Copywriters recognize that human beings are complex. Exactly what motivates us to take action is often unclear.

So, copywriters will often start with an advertising piece that they know is effective, and will then borrow elements from it. Every aspect of a sales letter is modeled after other, earlier, successful pieces, starting with the headline.

A great headline from the last century went like this: “They Laughed When I Sat Down At The Piano, But When I Began To Play…” This headline is the basis of hundreds of later headlines. It is effective because there are at least two emotionally charged ideas, and probably more. The good writer knows what tool is required to cause a specific effect, and knows how to use it.

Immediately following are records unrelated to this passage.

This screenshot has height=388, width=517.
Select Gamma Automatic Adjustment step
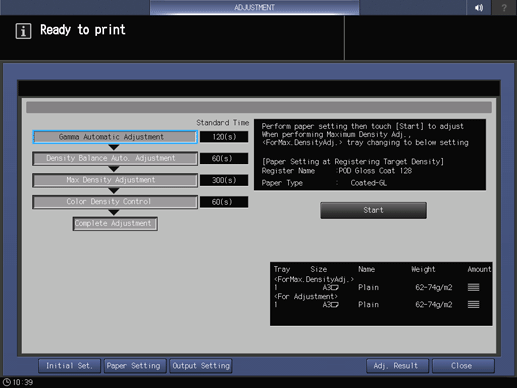pyautogui.click(x=115, y=137)
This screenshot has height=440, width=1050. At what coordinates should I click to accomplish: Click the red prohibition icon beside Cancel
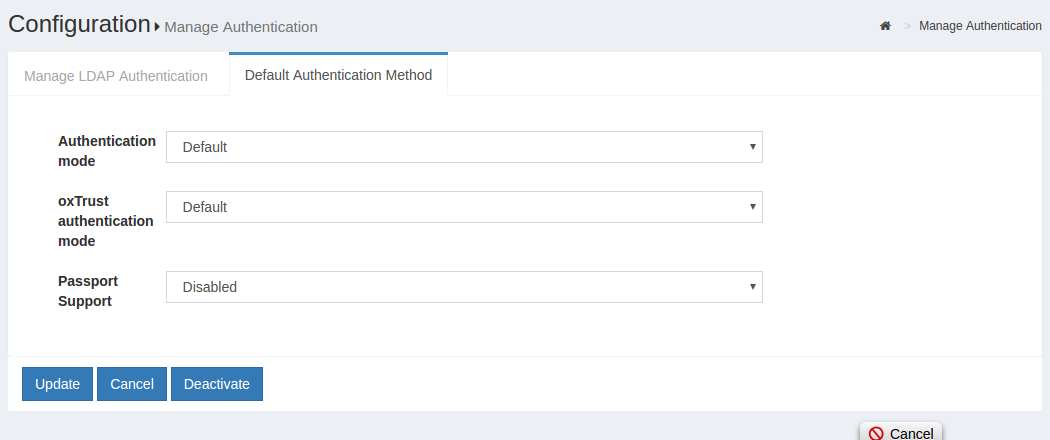[x=876, y=433]
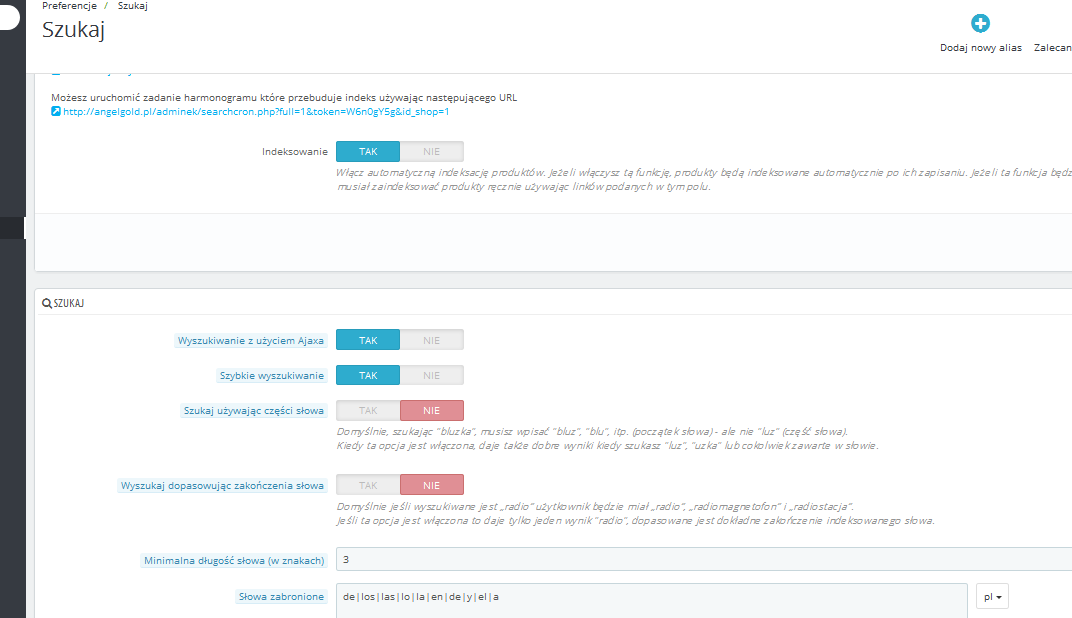Click inside the Słowa zabronione text area
This screenshot has height=618, width=1072.
click(652, 600)
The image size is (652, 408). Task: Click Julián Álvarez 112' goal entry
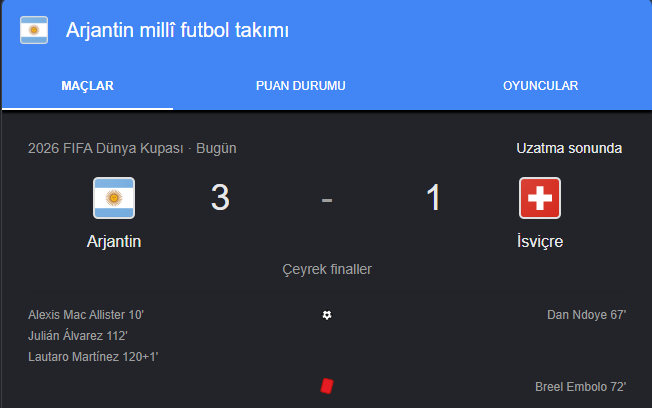pyautogui.click(x=78, y=336)
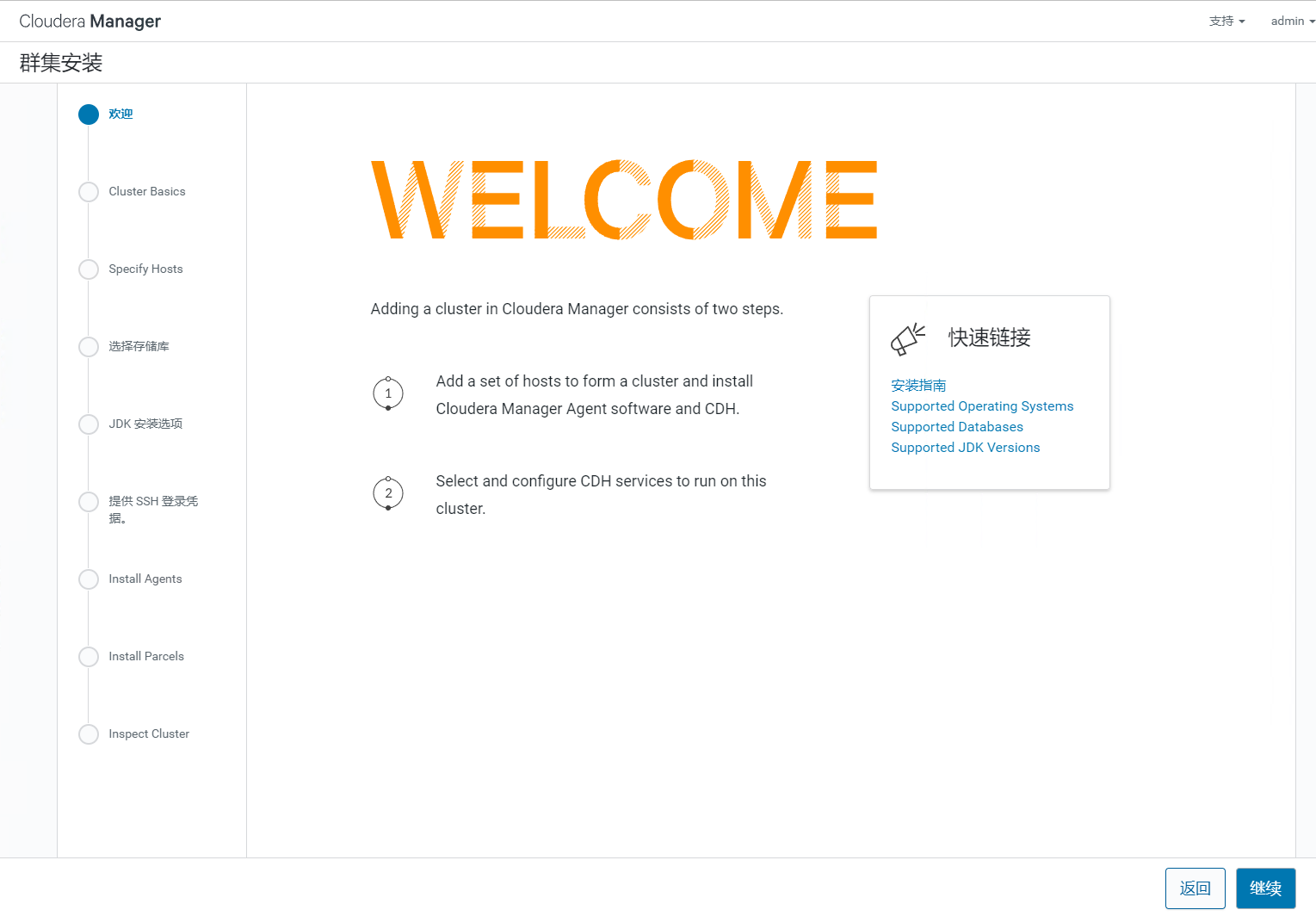Open the Supported Databases link
The width and height of the screenshot is (1316, 916).
[x=957, y=427]
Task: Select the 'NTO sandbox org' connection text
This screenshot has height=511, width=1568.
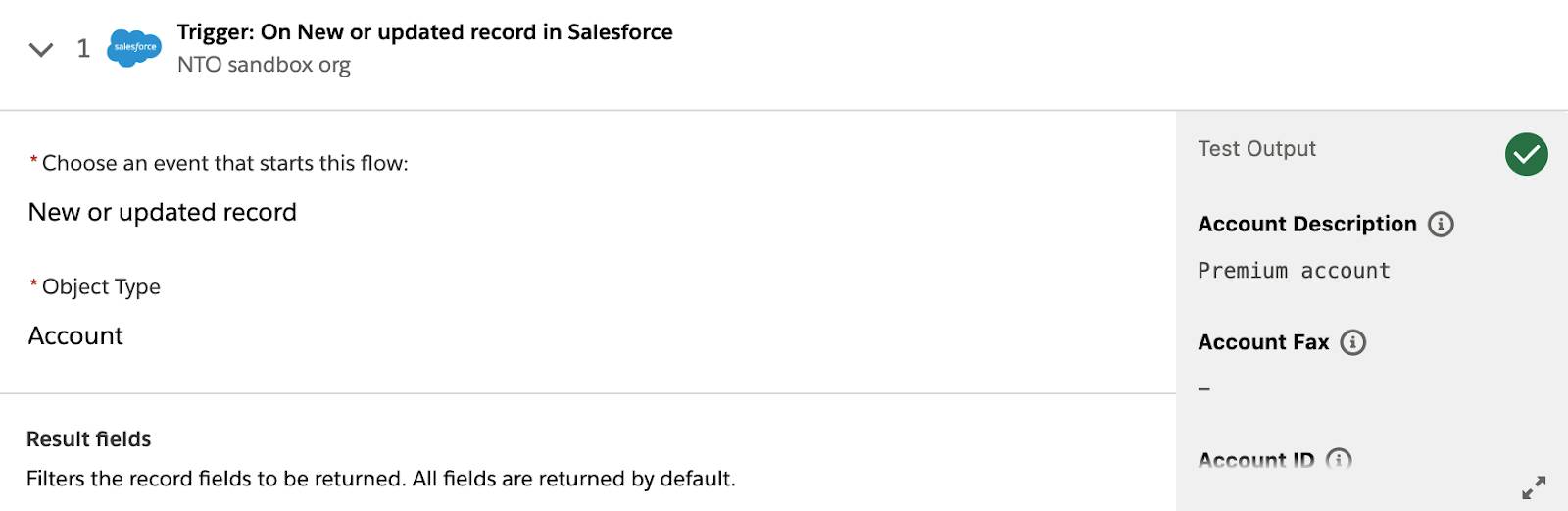Action: click(264, 65)
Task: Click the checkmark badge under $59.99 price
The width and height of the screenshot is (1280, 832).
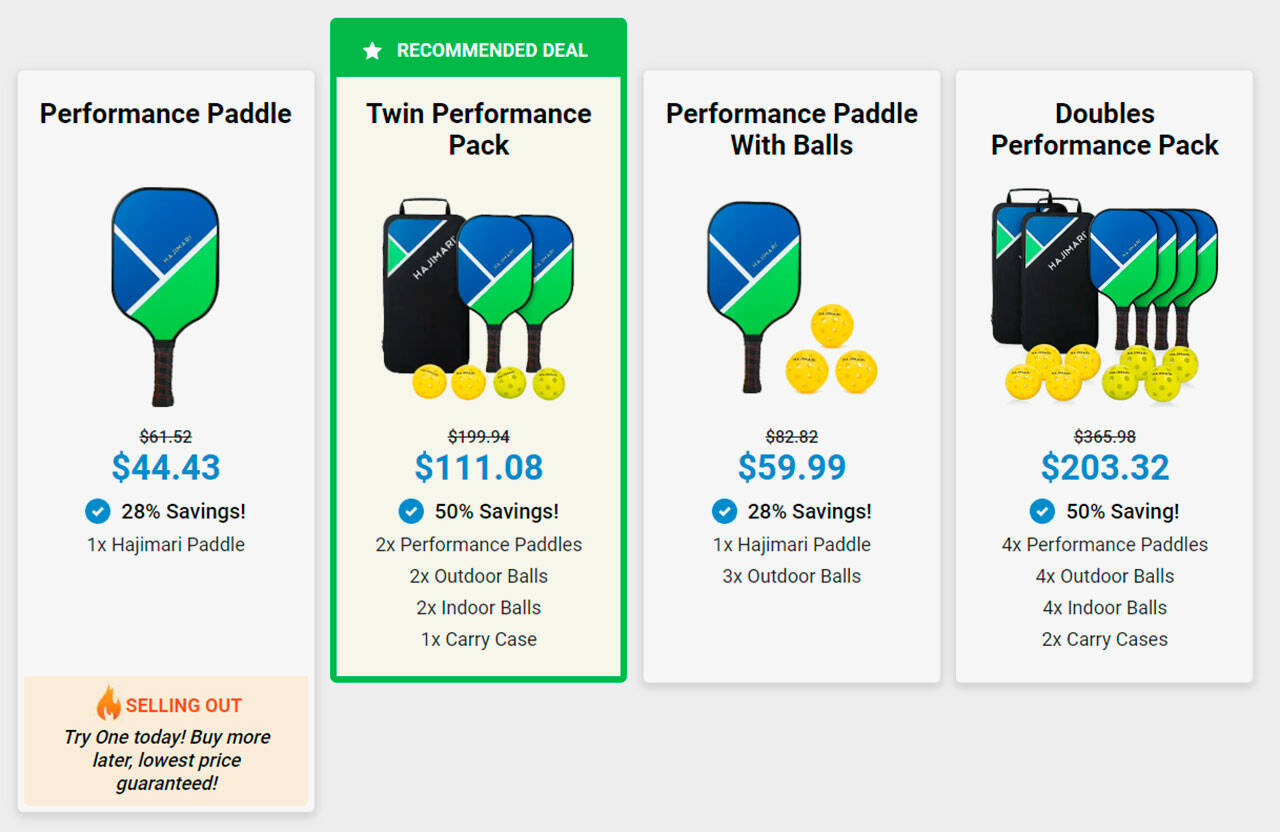Action: 724,512
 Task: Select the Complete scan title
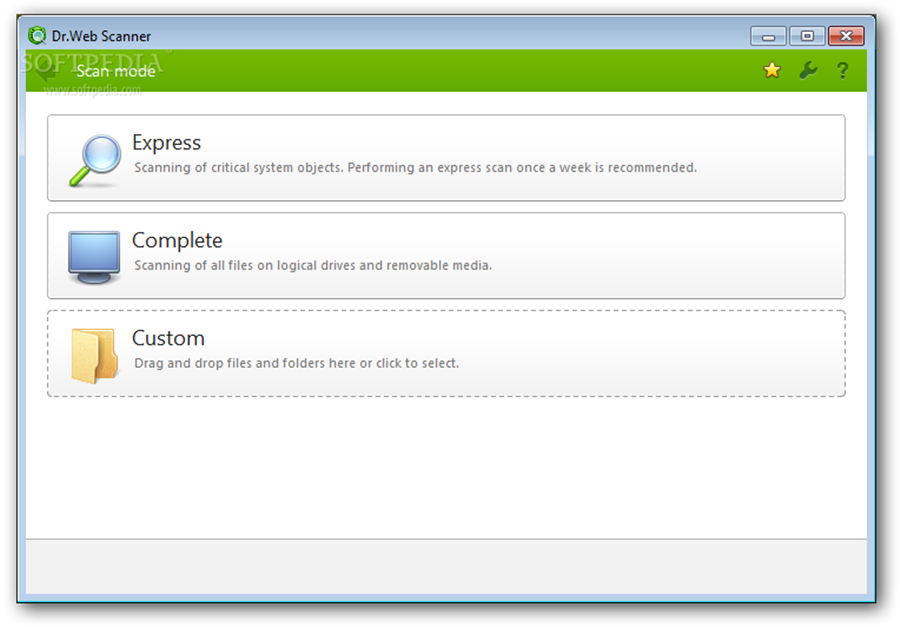[177, 241]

There are certain elements often present in successful headlines.

Sometimes numbers are used as an effective means to draw the reader in, like in headlines like, “The Five Steps You Must Take…” and “Seven Tricks…”. The human mind sometimes loves specific numbers.

Another widely used technique is the word “secrets” or some variation. This idea is used in at least two senses. First, people in general love the idea of gaining secret knowledge that will give them an advantage over others. Second, on the flip side of the coin, people don’t like the idea of others having this same secret knowledge and keeping an advantage over themselves. Kevin Trudeau has largely built his publishing career on just this notion (big companies and the government are deliberately keeping information from you).

The final widely-copied element I’ll mention today is the use of a story in a headline. Yes, you can tell a “story”, or hint at one, with just a few words. One of the most famous (and effective) is the “One Legged Golfer” headline. It’s an absolutely true story, and I’ll point out that the best stories are often stories from real life.

With these elements together, we could come up with a headline like this:

“Blind Welfare Mother of Three Discovers the 5 Hidden Secrets To Opening a Checking Account, Even If You’re On ChexSystems ‘Black List’ “.

I hope this article has been helpful, and that you see that when copywriters “copy”, they are borrowing ideas, not actual words of other writers.